Required work :: Apart from the images, the entire listing below must be restated word for word.

Dataset records ::
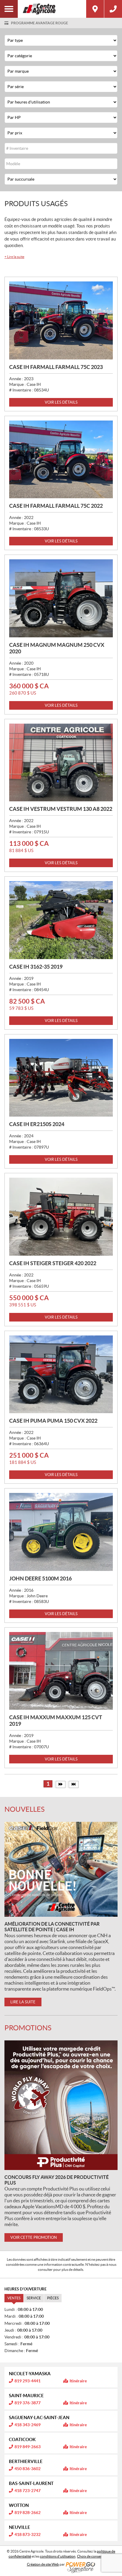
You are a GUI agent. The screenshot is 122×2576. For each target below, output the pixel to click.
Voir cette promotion (33, 2237)
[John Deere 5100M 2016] (61, 1532)
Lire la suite (14, 257)
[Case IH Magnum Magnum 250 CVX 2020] (61, 598)
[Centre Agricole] (52, 9)
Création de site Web (43, 2564)
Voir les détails (61, 402)
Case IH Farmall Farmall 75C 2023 (56, 367)
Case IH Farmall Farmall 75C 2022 (56, 506)
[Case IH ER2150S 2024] (61, 1078)
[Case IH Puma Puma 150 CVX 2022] (61, 1374)
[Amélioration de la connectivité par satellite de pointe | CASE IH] (61, 1869)
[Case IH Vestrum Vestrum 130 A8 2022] (61, 763)
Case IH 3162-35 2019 (35, 967)
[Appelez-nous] (113, 9)
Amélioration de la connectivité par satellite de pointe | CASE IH (51, 1926)
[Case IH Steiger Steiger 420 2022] (61, 1217)
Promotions (28, 2028)
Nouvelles (24, 1809)
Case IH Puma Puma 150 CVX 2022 (53, 1421)
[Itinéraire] (95, 9)
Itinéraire (78, 2381)
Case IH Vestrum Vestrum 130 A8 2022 (60, 809)
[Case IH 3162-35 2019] (61, 920)
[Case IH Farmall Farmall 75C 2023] (61, 320)
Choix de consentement (95, 2556)
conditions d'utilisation (58, 2556)
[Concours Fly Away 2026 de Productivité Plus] (61, 2105)
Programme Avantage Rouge (39, 23)
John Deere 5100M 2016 (40, 1578)
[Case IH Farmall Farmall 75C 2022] (61, 460)
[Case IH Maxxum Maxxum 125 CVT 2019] (61, 1671)
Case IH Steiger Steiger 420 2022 (52, 1263)
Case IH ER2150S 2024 (36, 1124)
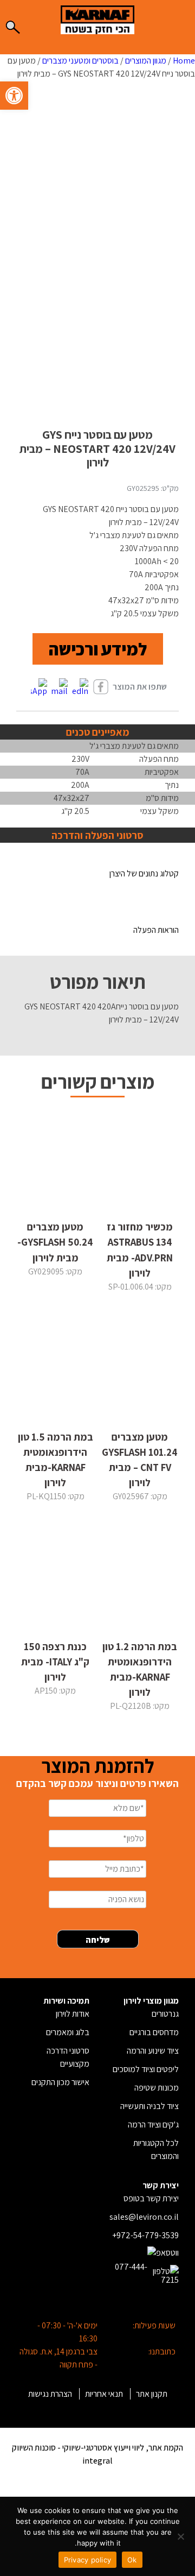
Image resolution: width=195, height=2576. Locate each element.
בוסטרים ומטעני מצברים (80, 60)
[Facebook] (100, 688)
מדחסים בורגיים (154, 2032)
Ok (132, 2559)
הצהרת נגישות (50, 2394)
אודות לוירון (72, 2013)
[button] (14, 95)
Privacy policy (88, 2559)
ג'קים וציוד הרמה (153, 2124)
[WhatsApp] (39, 687)
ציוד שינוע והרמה (153, 2050)
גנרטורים (165, 2013)
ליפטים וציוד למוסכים (146, 2069)
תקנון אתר (151, 2394)
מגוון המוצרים (145, 60)
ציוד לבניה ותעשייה (149, 2106)
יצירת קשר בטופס (151, 2198)
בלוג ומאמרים (67, 2032)
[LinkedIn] (80, 687)
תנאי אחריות (104, 2394)
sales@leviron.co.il (144, 2217)
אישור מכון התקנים (60, 2082)
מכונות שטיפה (156, 2087)
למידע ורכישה (98, 648)
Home (184, 60)
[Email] (59, 687)
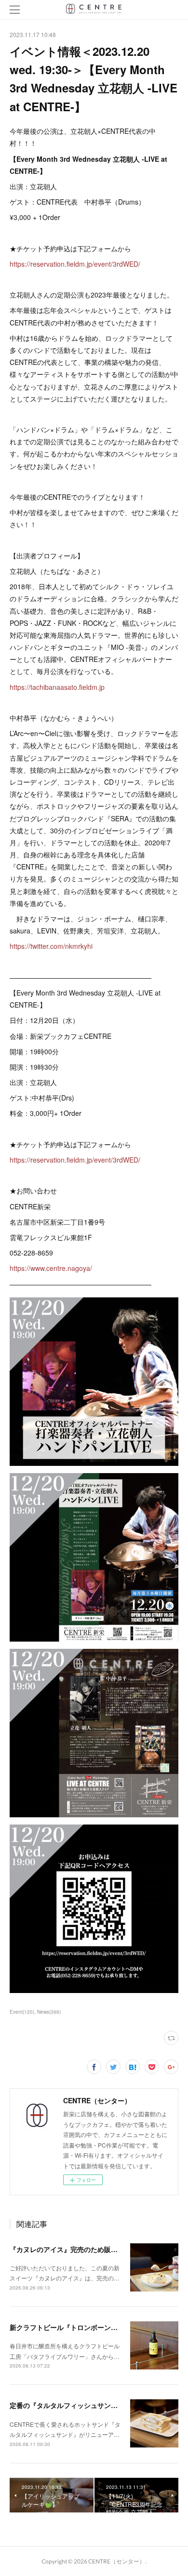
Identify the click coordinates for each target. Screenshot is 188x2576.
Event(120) (22, 2011)
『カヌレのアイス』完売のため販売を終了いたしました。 (97, 2249)
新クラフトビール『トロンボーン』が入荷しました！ (91, 2327)
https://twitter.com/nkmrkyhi (51, 946)
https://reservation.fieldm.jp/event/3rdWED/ (75, 264)
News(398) (49, 2011)
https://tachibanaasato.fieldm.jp (57, 687)
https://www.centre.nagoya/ (51, 1268)
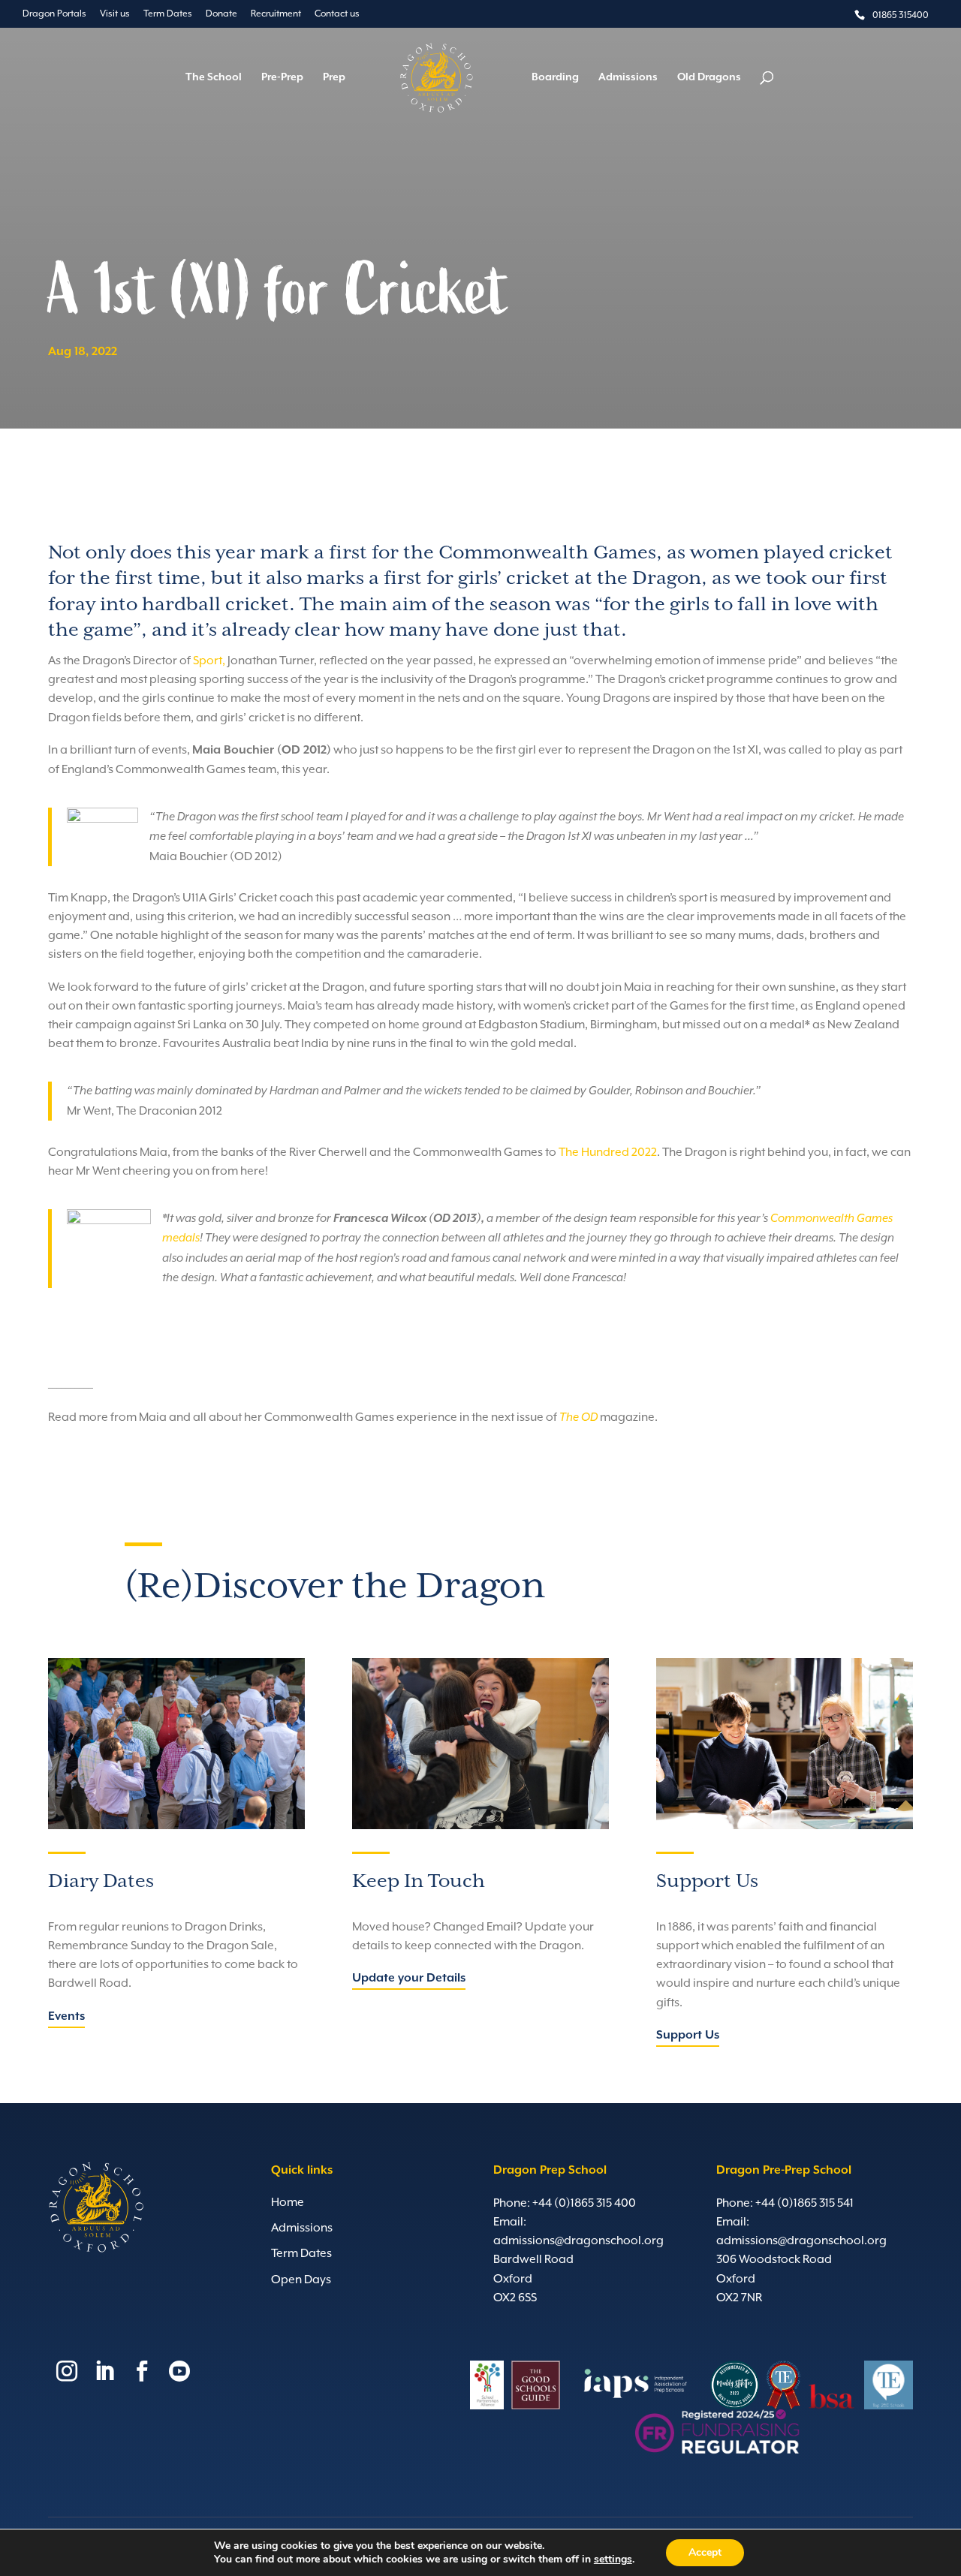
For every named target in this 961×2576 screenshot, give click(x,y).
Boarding (555, 77)
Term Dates (167, 13)
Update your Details (408, 1978)
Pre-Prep (282, 77)
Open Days (301, 2279)
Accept (705, 2552)
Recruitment (276, 13)
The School (213, 77)
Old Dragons (709, 77)
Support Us (687, 2035)
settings (613, 2559)
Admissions (628, 77)
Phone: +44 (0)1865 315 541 (785, 2203)
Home (287, 2202)
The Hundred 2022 (608, 1152)
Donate (221, 13)
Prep (334, 77)
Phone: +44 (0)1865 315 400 (564, 2203)
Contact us (337, 13)
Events (66, 2017)
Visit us (115, 13)
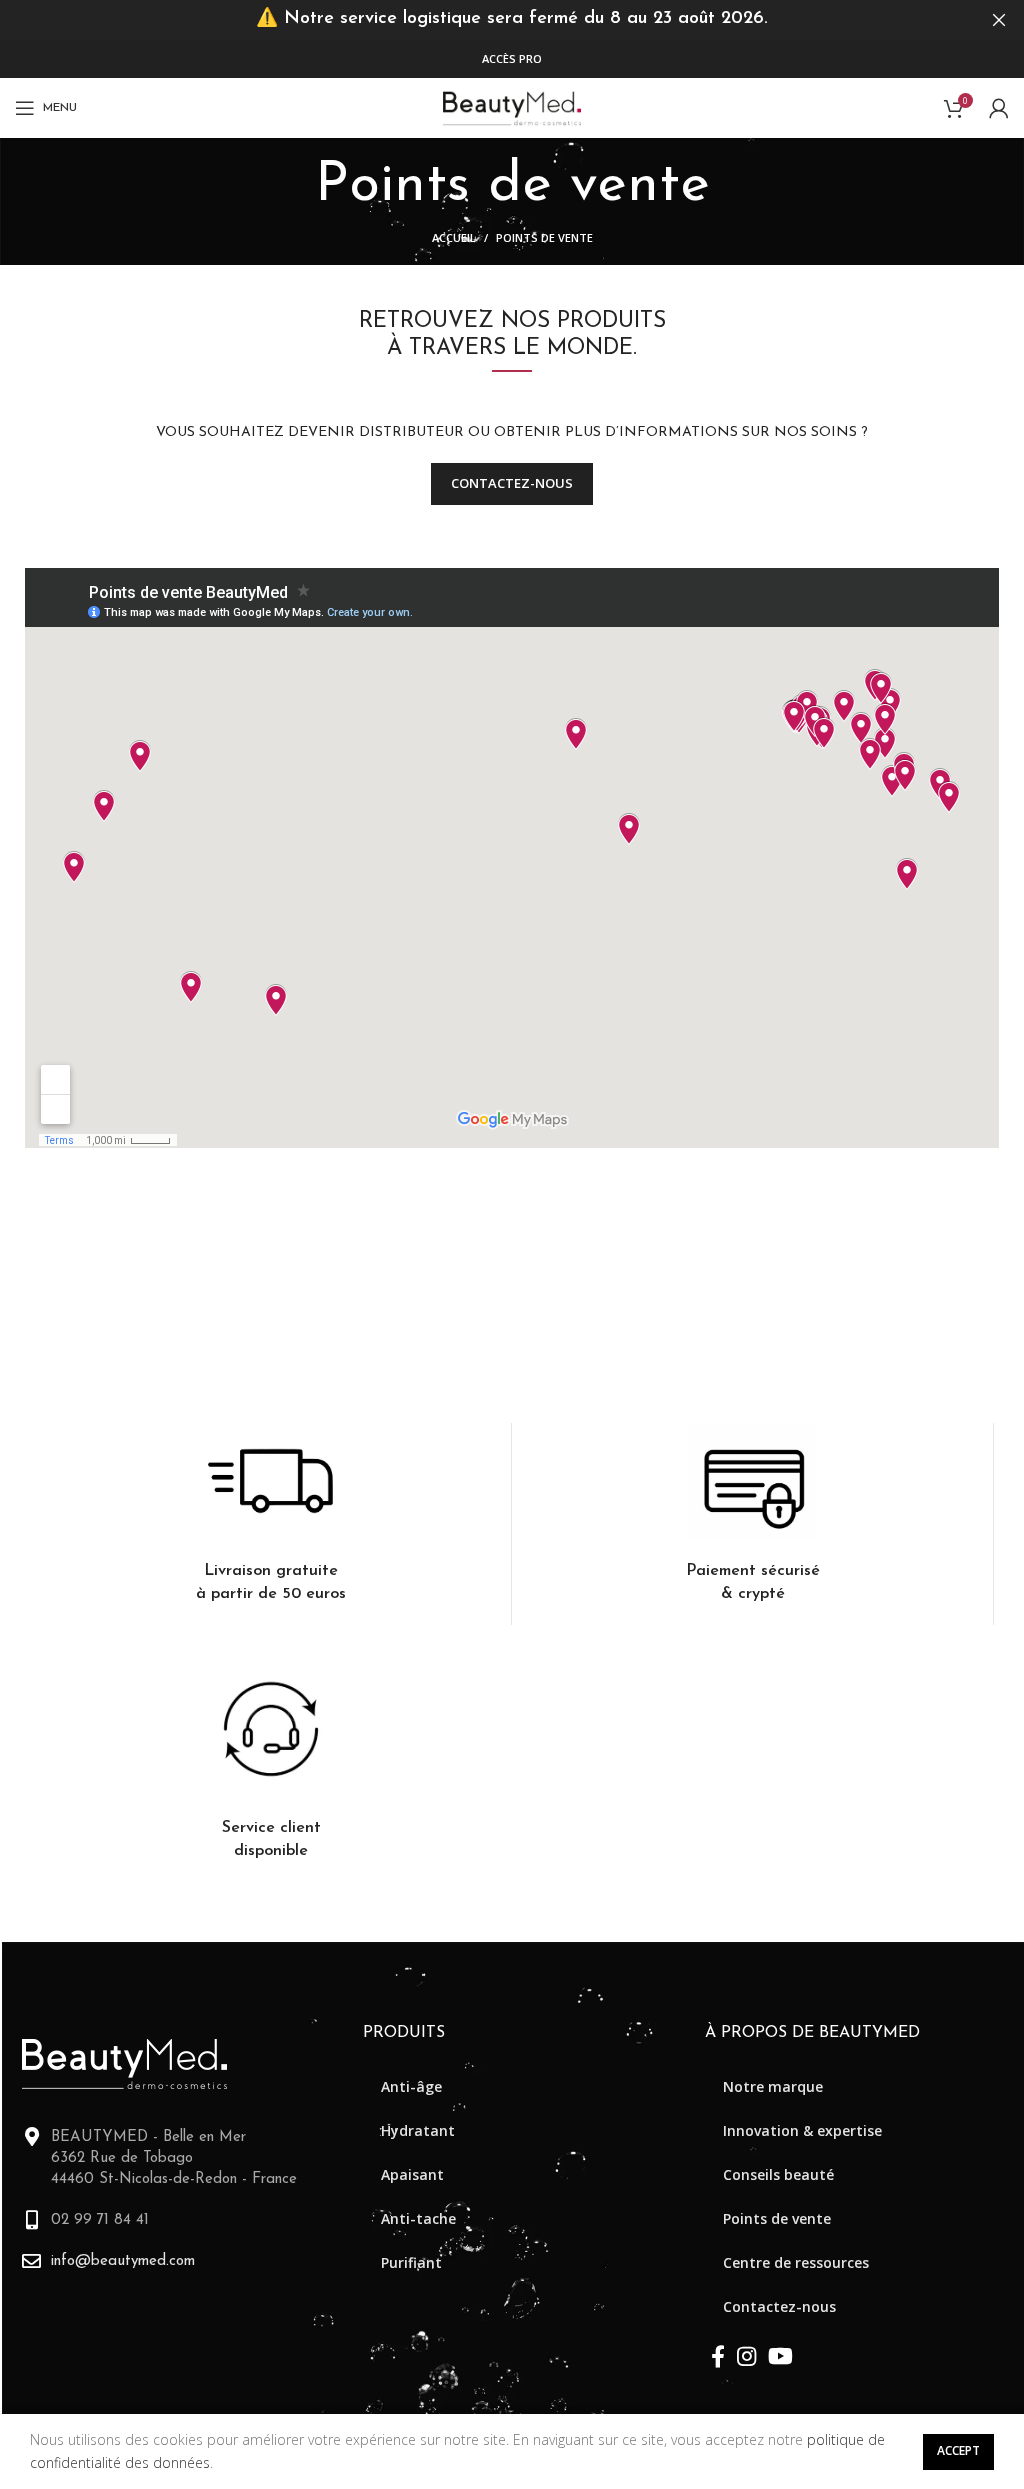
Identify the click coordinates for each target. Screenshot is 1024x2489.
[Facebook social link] (718, 2356)
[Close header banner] (999, 20)
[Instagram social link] (746, 2356)
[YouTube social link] (780, 2356)
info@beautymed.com (123, 2261)
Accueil (454, 237)
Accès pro (512, 58)
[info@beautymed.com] (31, 2260)
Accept (958, 2450)
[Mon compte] (999, 108)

Answer area ::
You are a GUI agent. The screenshot is 122×2576. For each target below, output the pixel to click.
Voir cette promotion (33, 2237)
[John Deere 5100M 2016] (61, 1532)
Lire la suite (14, 257)
[Case IH Magnum Magnum 250 CVX 2020] (61, 598)
[Centre Agricole] (52, 9)
Création de site Web (43, 2564)
Voir les détails (61, 402)
Case IH Farmall Farmall 75C 2023 (56, 367)
Case IH Farmall Farmall 75C 2022 (56, 506)
[Case IH ER2150S 2024] (61, 1078)
[Case IH Puma Puma 150 CVX 2022] (61, 1374)
[Amélioration de la connectivité par satellite de pointe | CASE IH] (61, 1869)
[Case IH Vestrum Vestrum 130 A8 2022] (61, 763)
Case IH 3162-35 2019 (35, 967)
[Appelez-nous] (113, 9)
Amélioration de la connectivité par satellite de pointe | CASE IH (51, 1926)
[Case IH Steiger Steiger 420 2022] (61, 1217)
Promotions (28, 2028)
Nouvelles (24, 1809)
Case IH Puma Puma 150 CVX 2022 (53, 1421)
[Itinéraire] (95, 9)
Itinéraire (78, 2381)
Case IH Vestrum Vestrum 130 A8 2022 (60, 809)
[Case IH 3162-35 2019] (61, 920)
[Case IH Farmall Farmall 75C 2023] (61, 320)
Choix de consentement (95, 2556)
conditions d'utilisation (58, 2556)
[Concours Fly Away 2026 de Productivité Plus] (61, 2105)
Programme Avantage Rouge (39, 23)
John Deere 5100M 2016 (40, 1578)
[Case IH Farmall Farmall 75C 2022] (61, 460)
[Case IH Maxxum Maxxum 125 CVT 2019] (61, 1671)
Case IH Steiger Steiger 420 2022 (52, 1263)
Case IH ER2150S 2024 (36, 1124)
Image resolution: width=195, height=2576. Locate each element.
בוסטרים ומטעני מצברים (80, 60)
[Facebook] (100, 688)
מדחסים בורגיים (154, 2032)
Ok (132, 2559)
הצהרת נגישות (50, 2394)
אודות לוירון (72, 2013)
[button] (14, 95)
Privacy policy (88, 2559)
ג'קים וציוד הרמה (153, 2124)
[WhatsApp] (39, 687)
ציוד שינוע והרמה (153, 2050)
גנרטורים (165, 2013)
ליפטים וציוד למוסכים (146, 2069)
תקנון אתר (151, 2394)
מגוון המוצרים (145, 60)
ציוד לבניה ותעשייה (149, 2106)
יצירת קשר בטופס (151, 2198)
בלוג ומאמרים (67, 2032)
[LinkedIn] (80, 687)
תנאי אחריות (104, 2394)
sales@leviron.co.il (144, 2217)
אישור מכון התקנים (60, 2082)
מכונות שטיפה (156, 2087)
למידע ורכישה (98, 648)
Home (184, 60)
[Email] (59, 687)
Identify the click coordinates for each target. Screenshot is 188x2576.
Event(120) (22, 2011)
『カヌレのアイス』完売のため販売を終了いたしました。 (97, 2249)
新クラフトビール『トロンボーン』が入荷しました！ (91, 2327)
https://twitter.com/nkmrkyhi (51, 946)
https://reservation.fieldm.jp/event/3rdWED/ (75, 264)
News(398) (49, 2011)
https://tachibanaasato.fieldm.jp (57, 687)
https://www.centre.nagoya/ (51, 1268)
For every named target in this 961×2576 screenshot, give click(x,y).
Boarding (555, 77)
Term Dates (167, 13)
Update your Details (408, 1978)
Pre-Prep (282, 77)
Open Days (301, 2279)
Accept (705, 2552)
Recruitment (276, 13)
The School (213, 77)
Old Dragons (709, 77)
Support Us (687, 2035)
settings (613, 2559)
Admissions (628, 77)
Phone: +44 (0)1865 315 541 (785, 2203)
Home (287, 2202)
The Hundred 2022 (608, 1152)
Donate (221, 13)
Prep (334, 77)
Phone: +44 (0)1865 315 400 (564, 2203)
Contact us (337, 13)
Events (66, 2017)
Visit us (115, 13)
Identify the click coordinates for each target. Screenshot is 1024x2489.
[Facebook social link] (718, 2356)
[Close header banner] (999, 20)
[Instagram social link] (746, 2356)
[YouTube social link] (780, 2356)
info@beautymed.com (123, 2261)
Accueil (454, 237)
Accès pro (512, 58)
[info@beautymed.com] (31, 2260)
Accept (958, 2450)
[Mon compte] (999, 108)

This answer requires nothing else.